Photo courtesy of Alyssa Tanchajja
Melodic hardcore vets Paint It Black have managed to escape the indie-fication many of their peers such as Fucked Up, Ceremony (who count PIB bassist Andy Nelson as a member as well,) Pissed Jeans and Title Fight have found crossover success in, and it doesn't sound like they mind it whatsoever despite dressing their sound in similar punk fashion. In a recent interview with BrooklynVegan, Nelson spoke about the double edged sword that is being pegged as a token punk band for indie audiences, and let it be known that "things like 'exposure' and 'crossover crowd' never come to mind -- I think you'd have to be pretty cynical to operate that way" when it comes to Paint It Black's game plan. It's been four years since the Philadelphia quartet's last efforts, a dual helping of EPs, and five years since their remarkable third LP New Lexicon predated hardcore's genre-bending by using a wealth of pop anthemry to their benefit without losing sight on its physical matter. Their latest, Invisible, is a conclusion of sorts to the trilogy Paint It Black began in EP format back in 2009, and it backs up Nelson's claims by finding he and Dan Yemin, Josh Agran and Jared Shavelson reclaiming the basic ethos their early material recklessly tread while still maintaining their spot atop the punk evolutionist echelon.
Invisible has been a work in progress churning inside the mind of lyricist and vocalist Dan Yemin for three years now. In the time that it's taken Paint It Black to regroup (thanks to members living on both coasts of the States and absorbed in other serious music projects, subsequent tours, full-time jobs and perhaps the most demanding obligation of all: parenthood) so has Yemin's perspective on addressing many of the same issues he has in the past. It's his investment into understanding his words met by his bandmates' riled up energy to be there with him that punctuates the EP's impression. Speaking with PunkNews, the post-hardcore luminary detailed how the birth of his daughter, psychoanalyzing alienation and the importance of confronting sexism led to Invisible's design:
"So I had these lyrics with certain lines trying to take on a female perspective and I posted it on Facebook and wrote about what I was struggling with - how I was struggling with what voice to use. I wanted feedback, especially from women and I got a lot of it -- It was amazing. Most women felt that trying to speak in a female voice would be inauthentic. It was in many ways recreating the worst aspects of men speaking to women, which is a problem. So I took that advice, kept the skeleton of the lyrics and changed it so it was in my voice and was talking about sexism but also about the problems of male power and the ways in which judgement and perspective can work to empower some people while dis-empowering others -- with sexism being one of the many contexts where that manifests.

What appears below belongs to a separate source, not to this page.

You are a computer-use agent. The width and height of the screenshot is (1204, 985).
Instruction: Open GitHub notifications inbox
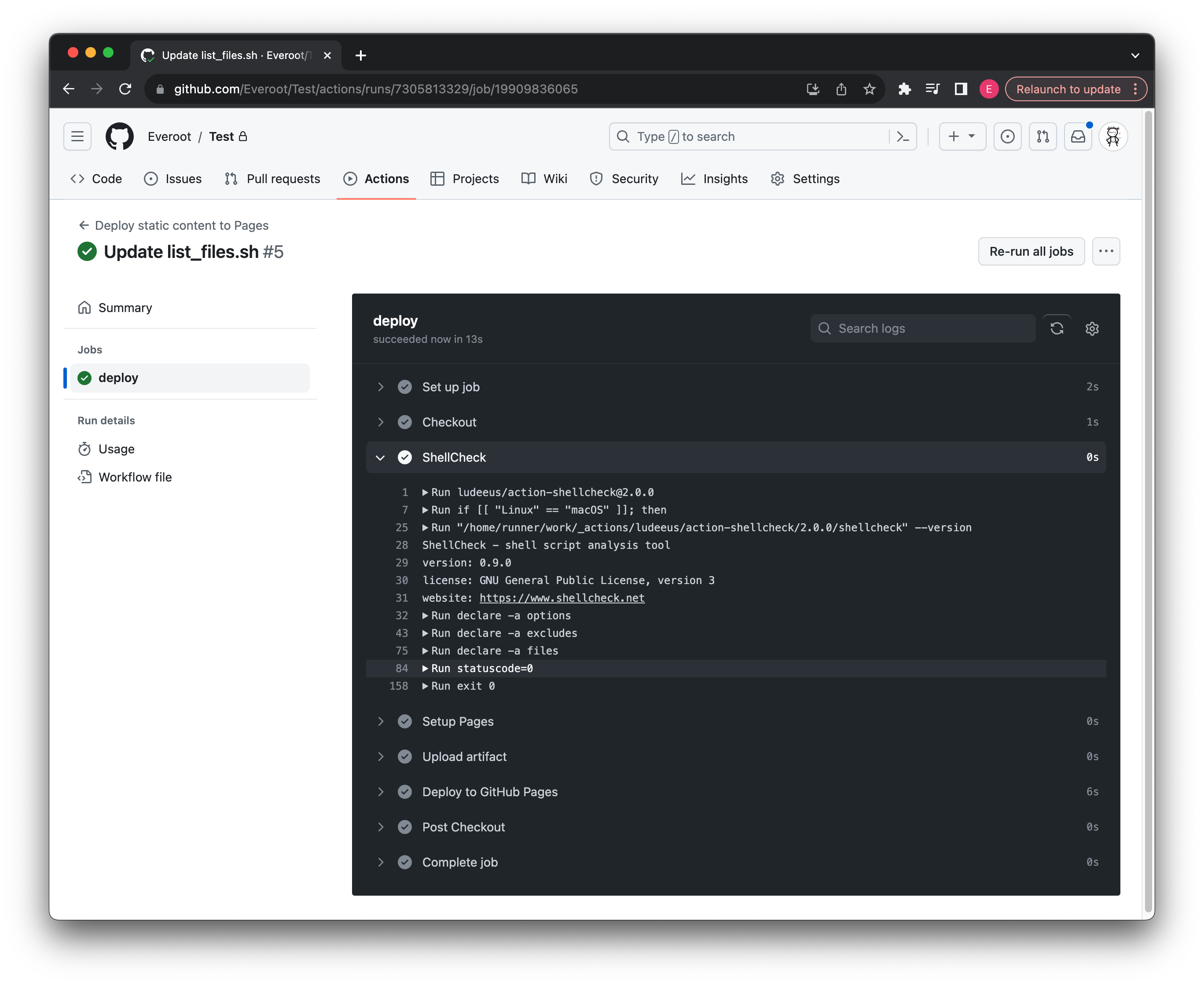coord(1077,136)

One of the comments from one of the women who answered was 'You should call it 'Invisible' because that's how I feel sometimes.' "The most obvious example of this is the EP's central track "Little Fists," in which Yemin writes a hardcore lullaby for lil' Simone Rosa about self-expression and rising above the constraints inflicted by others ("You know we’ve got to fall before we walk / We’ve got to sink before we swim / So have patience / Stop checking the clock / And if someone locks you out, kick your way back in...") which also doubles as Agran, Nelson and Shavelson's most sincere indulgence in pop-punk hooks to date without losing a bit of their bite. "Headfirst" is a more blunt and aggressive take on this same message ("Headfirst, kicking and screaming / Naked and afraid into this world we’re thrown / You might feel out of place sometimes / But you’ll never be alone...)
that drives down familiar lanes derived from PIB's early formula of loud, fast and short hardcore gut checks. The four haven't gone entirely soft in their message regardless, as opener "Greetings, Fellow Insomniacs" and latter listens "D.F.W." and "Invisible" situate their hungry growl somewhere between uncomfortably numb and outwardly inflamed by the societal belittlement Yemin intended to confront from the get-go.

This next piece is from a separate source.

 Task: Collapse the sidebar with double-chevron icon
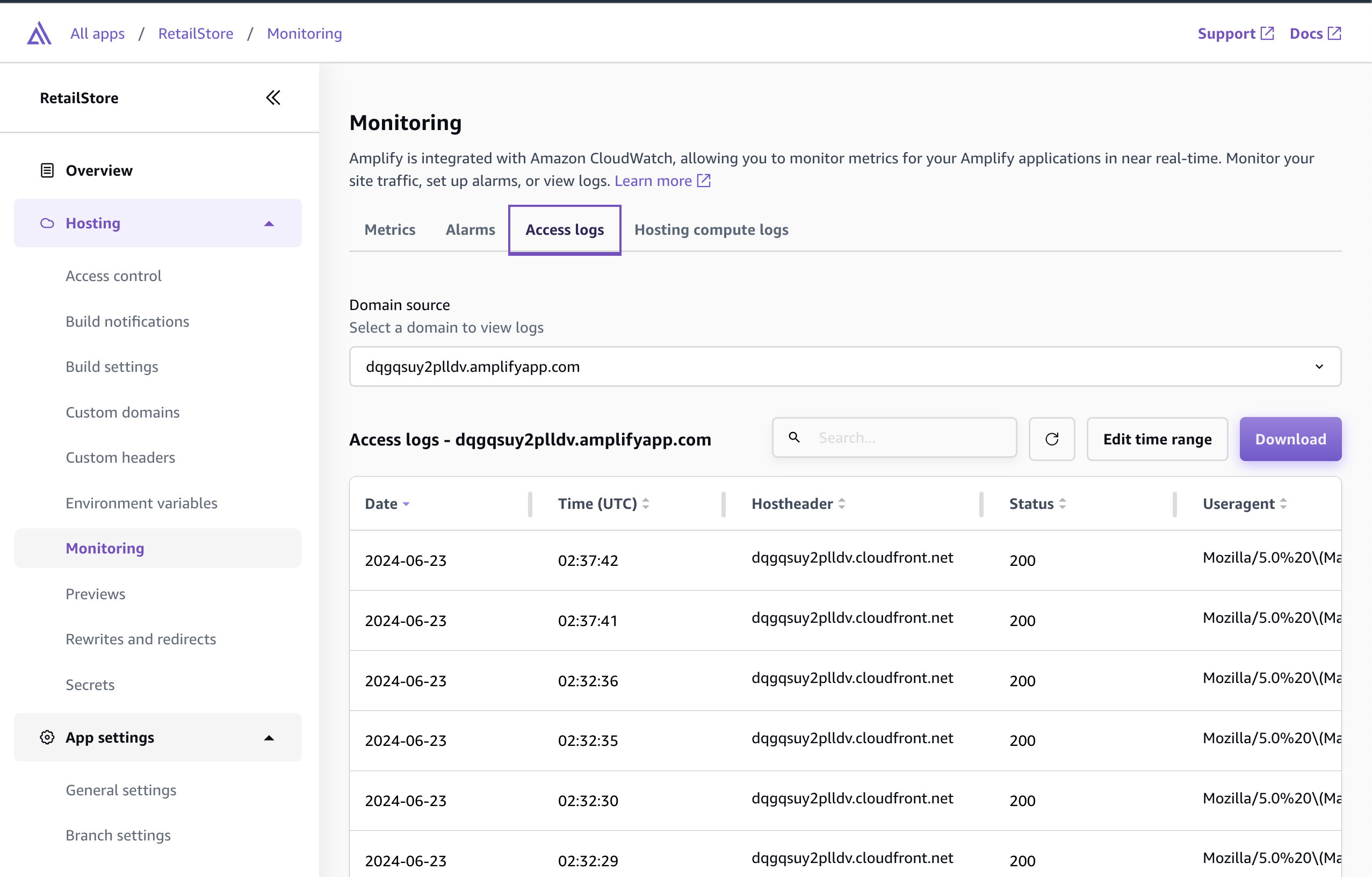click(273, 97)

Invisible fires off one other clear message, and it's that one part of Paint It Black cannot not possibly function without the other, as Dan Yemin's words would otherwise lose some of their impressionable luster without Nelson, Agran and Shavelson rising to the occasion to perform with just as much emotional intensity as the vocalist. After all, the Philadelphia post-hardcore makers have always tied their sound around the most primal, introspective and sometimes tough-to-face of feelings, and in that regard, the Invisible EP documents a solid growth spurt for a hardcore band that has always sought to arrive there naturally.
Paint It Black's Invisible EP is available now on No Idea Records.